On March 13, 2017, the 7th Circuit affirmed a jury verdict in favor of an employer in a lawsuit in which an employee alleged that the employer breached and waived its right to terminate an employment agreement that was terminable only for cause. Burford v. Accounting Practice Sales, Inc., et al., No. 16-1871 (7th Cir. 3/13/2017). This case involved an employment contract that provided the employee with an exclusive sales territory. The employment agreement stated that the employer could not terminate the contract unless it was violated by the employee. Based on this language, the contract was not terminable “at will,” but only terminable for cause. The contract gave the employer the option to terminate the agreement if the employee failed to meet his sales goals.

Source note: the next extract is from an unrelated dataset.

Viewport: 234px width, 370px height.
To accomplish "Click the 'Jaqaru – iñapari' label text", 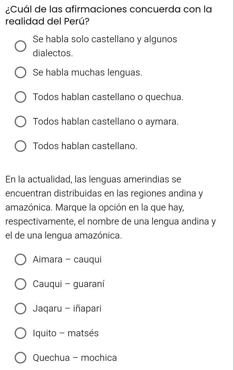I will coord(67,308).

However, this option did not require the employer to fire the employee immediately (upon his failure to meet his goals) or loose its right to terminate. Thus, in this case, where the employer gave the employee considerable time to improve his performance–and fired him later after he failed to do so–there was no waiver of the employer’s right to terminate the employment contract for cause. Accordingly, the employer was not liable to the employee for breach of contract when it terminated him. Under Illinois law, the general rule is that employment agreements are terminable “at will.” When drafting an employment agreement, however, it is important for the employer to not include language–such as the clause in this case–that carves out an exception to the general rule of employment “at will” and converts the contract to one that is only terminable for cause.